### WORK REQUIRED
Write out, from the entries below, exactly the lines that run between the lines holding "Hóng hớt (36, 2272)" and "Hóng hớt VN (63, 57)", inclusive, and stop there.

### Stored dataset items
BEGIN
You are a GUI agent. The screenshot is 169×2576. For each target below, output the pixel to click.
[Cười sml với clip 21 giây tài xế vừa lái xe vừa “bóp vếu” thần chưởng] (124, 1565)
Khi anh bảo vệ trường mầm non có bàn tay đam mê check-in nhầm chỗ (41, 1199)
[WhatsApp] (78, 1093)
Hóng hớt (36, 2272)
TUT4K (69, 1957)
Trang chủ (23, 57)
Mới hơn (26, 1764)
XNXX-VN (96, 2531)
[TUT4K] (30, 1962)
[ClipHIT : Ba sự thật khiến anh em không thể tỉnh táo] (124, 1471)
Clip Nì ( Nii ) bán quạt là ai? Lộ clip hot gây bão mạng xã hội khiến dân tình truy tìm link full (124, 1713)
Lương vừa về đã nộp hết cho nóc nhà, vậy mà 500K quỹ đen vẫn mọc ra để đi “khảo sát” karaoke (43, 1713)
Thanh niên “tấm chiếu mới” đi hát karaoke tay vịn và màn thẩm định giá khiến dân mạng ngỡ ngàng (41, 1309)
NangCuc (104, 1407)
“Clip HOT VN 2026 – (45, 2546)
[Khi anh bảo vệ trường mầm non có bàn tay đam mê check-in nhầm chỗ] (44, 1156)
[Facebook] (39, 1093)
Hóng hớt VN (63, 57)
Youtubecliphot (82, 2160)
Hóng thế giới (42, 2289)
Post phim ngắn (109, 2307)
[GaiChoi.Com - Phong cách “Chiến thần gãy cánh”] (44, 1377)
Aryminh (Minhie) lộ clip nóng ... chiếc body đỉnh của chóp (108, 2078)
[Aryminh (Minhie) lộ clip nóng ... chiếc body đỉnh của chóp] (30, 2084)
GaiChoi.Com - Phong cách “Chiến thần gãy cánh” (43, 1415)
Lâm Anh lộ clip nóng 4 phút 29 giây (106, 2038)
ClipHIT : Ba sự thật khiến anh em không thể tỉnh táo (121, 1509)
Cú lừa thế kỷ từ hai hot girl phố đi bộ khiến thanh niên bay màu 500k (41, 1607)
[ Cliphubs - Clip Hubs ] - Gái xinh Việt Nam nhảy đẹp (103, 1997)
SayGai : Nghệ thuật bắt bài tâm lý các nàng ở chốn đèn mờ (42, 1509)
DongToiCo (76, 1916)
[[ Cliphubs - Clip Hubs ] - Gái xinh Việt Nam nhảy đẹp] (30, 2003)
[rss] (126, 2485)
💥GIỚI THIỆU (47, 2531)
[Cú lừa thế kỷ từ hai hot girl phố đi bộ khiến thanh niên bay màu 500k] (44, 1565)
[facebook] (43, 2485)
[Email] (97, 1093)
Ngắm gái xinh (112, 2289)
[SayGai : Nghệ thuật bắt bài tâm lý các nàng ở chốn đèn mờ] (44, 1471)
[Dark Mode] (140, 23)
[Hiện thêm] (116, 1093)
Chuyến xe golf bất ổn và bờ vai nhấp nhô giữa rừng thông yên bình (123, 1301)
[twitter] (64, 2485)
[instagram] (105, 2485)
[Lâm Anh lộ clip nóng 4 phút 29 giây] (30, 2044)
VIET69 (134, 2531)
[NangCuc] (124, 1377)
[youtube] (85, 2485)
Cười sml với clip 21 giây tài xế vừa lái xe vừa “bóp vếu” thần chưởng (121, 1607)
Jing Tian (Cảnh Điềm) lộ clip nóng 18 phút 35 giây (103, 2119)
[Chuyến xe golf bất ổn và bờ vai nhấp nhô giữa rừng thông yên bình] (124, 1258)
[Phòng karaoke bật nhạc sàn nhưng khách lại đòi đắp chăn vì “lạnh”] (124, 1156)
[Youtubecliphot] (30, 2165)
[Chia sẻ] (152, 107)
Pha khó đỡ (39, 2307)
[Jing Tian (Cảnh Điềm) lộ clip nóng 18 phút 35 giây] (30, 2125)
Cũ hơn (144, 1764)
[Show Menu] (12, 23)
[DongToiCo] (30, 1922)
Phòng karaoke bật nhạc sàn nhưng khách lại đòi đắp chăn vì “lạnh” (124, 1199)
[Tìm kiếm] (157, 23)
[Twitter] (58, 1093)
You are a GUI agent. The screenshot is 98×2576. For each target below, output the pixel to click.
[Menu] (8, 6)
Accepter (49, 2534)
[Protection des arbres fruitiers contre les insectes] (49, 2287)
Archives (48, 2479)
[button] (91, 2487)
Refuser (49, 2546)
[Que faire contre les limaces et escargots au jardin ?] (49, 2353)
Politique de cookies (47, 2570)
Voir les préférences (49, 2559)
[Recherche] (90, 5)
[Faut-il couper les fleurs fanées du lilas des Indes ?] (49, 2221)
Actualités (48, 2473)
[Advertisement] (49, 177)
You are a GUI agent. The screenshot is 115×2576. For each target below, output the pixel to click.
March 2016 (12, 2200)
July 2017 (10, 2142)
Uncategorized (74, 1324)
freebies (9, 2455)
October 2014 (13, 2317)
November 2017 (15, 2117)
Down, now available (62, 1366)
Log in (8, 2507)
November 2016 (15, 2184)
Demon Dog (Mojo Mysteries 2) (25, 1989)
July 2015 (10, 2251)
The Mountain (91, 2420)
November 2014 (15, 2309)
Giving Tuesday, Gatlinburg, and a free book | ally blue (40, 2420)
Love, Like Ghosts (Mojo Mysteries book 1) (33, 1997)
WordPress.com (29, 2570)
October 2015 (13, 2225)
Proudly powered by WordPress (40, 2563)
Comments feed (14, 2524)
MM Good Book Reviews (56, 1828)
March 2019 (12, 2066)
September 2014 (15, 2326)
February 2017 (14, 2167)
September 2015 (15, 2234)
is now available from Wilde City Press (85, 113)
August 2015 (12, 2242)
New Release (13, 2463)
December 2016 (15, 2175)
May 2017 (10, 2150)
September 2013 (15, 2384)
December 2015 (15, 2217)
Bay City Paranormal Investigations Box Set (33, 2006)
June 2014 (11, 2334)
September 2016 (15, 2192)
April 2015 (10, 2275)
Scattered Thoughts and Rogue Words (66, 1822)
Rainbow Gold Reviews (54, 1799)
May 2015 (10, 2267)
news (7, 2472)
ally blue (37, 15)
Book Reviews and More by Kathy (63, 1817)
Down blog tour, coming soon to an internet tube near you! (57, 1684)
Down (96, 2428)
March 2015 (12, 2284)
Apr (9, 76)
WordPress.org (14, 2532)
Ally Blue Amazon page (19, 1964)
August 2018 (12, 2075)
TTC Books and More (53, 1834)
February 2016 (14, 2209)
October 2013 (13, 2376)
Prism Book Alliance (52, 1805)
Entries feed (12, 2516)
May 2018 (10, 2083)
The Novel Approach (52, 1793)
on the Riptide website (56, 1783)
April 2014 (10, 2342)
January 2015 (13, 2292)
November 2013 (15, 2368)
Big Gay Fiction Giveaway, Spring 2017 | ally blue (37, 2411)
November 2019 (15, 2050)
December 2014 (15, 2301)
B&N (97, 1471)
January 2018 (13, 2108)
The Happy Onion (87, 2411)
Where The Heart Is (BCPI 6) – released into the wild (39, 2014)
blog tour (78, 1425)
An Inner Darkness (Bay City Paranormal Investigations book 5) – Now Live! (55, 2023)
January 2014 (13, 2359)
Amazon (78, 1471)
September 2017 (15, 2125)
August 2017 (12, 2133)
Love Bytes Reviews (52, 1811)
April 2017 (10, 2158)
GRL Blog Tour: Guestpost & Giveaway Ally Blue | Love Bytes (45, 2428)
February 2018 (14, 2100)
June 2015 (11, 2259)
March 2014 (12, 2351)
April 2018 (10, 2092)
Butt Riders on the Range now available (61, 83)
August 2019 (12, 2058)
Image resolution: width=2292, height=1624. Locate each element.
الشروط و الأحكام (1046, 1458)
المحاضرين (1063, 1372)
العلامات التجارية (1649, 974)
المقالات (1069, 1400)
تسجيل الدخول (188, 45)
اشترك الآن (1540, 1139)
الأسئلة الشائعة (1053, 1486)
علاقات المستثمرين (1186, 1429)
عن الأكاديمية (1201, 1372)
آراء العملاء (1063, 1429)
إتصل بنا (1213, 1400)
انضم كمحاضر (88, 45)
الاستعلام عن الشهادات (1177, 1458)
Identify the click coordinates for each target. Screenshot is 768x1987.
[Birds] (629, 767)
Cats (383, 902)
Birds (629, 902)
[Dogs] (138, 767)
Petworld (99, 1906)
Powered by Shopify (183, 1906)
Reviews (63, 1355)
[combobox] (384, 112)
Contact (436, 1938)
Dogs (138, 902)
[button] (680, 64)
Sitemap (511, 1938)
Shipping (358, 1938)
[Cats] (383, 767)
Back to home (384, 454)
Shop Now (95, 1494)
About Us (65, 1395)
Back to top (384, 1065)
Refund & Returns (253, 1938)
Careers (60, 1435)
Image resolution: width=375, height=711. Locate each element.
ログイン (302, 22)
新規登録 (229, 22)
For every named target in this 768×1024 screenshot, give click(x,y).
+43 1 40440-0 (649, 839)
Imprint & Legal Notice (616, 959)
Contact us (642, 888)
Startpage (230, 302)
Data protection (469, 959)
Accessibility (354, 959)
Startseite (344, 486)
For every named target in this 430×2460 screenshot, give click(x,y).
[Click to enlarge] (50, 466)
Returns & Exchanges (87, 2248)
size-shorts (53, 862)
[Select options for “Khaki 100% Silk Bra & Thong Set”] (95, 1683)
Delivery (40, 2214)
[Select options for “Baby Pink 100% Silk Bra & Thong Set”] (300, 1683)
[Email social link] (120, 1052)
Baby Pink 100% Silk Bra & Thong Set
END
### OUTPUT BELOW
Hóng hớt (36, 2272)
TUT4K (69, 1957)
Trang chủ (23, 57)
Mới hơn (26, 1764)
XNXX-VN (96, 2531)
[TUT4K] (30, 1962)
[ClipHIT : Ba sự thật khiến anh em không thể tỉnh táo] (124, 1471)
Clip Nì ( Nii ) bán quạt là ai? Lộ clip hot gây bão mạng xã hội khiến dân tình truy tìm link full (124, 1713)
Lương vừa về đã nộp hết cho nóc nhà, vậy mà 500K quỹ đen vẫn mọc ra để đi “khảo sát” karaoke (43, 1713)
Thanh niên “tấm chiếu mới” đi hát karaoke tay vịn và màn thẩm định giá khiến dân mạng ngỡ ngàng (41, 1309)
NangCuc (104, 1407)
“Clip HOT VN 2026 – (45, 2546)
[Khi anh bảo vệ trường mầm non có bàn tay đam mê check-in nhầm chỗ] (44, 1156)
[Facebook] (39, 1093)
Hóng hớt VN (63, 57)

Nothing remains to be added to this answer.